→ **What you have to do**: What you should end up with is an exact copy of the lines from the one holding "How do I perform: Click" through the last line of the entries below, both included, and nothing else; leave every picture out.

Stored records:
+++++

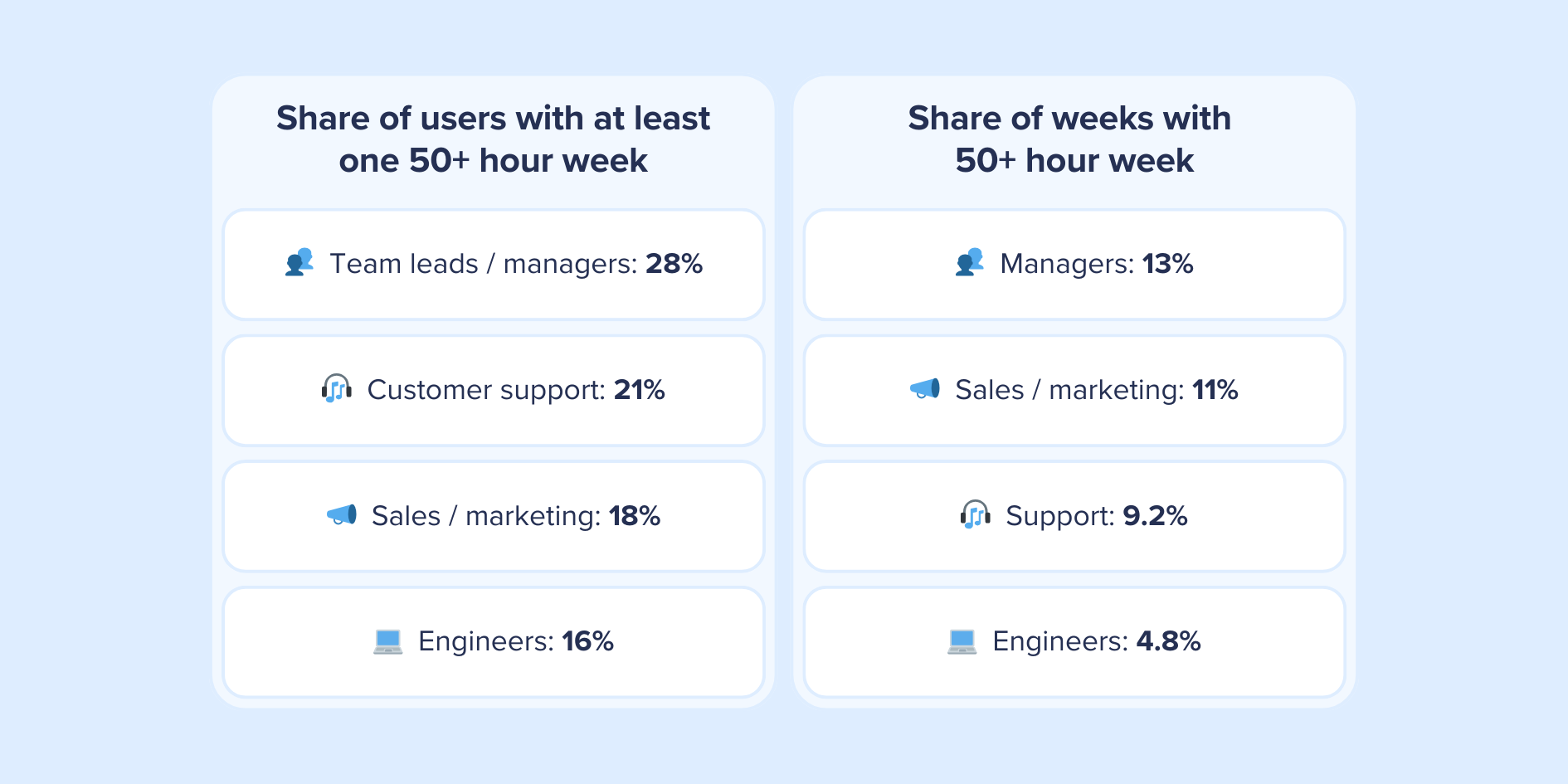Click the 'Sales / marketing' label in the weeks column
The image size is (1568, 784).
pyautogui.click(x=1069, y=390)
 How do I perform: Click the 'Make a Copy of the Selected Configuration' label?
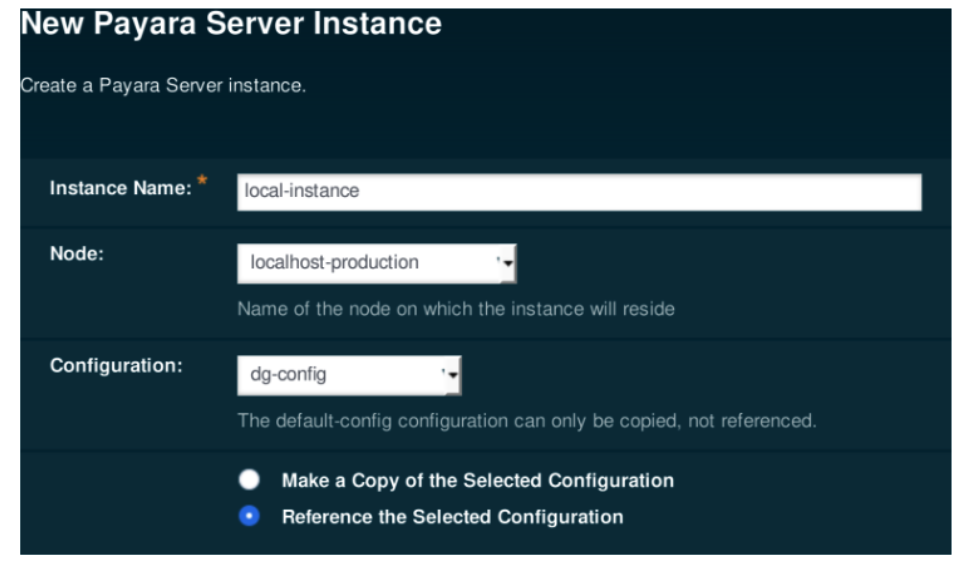coord(477,481)
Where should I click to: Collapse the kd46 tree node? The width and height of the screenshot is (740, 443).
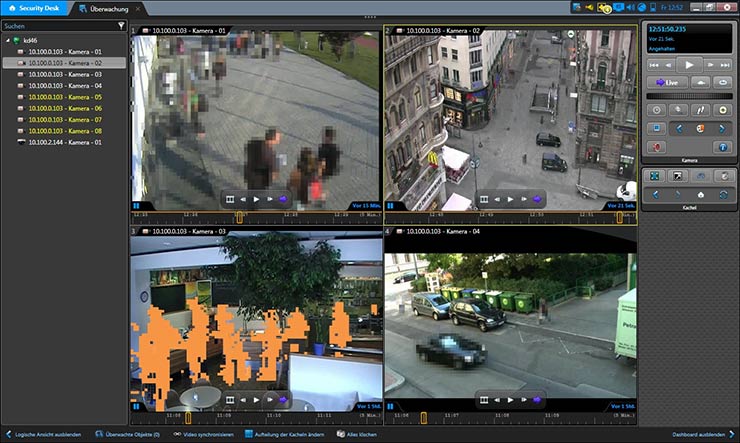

+++++

→ **Exercise answer**:
 How do I perform: Click the 'Make a Copy of the Selected Configuration' label?
coord(477,481)
Where should I click to: Collapse the kd46 tree node? The width and height of the screenshot is (740, 443).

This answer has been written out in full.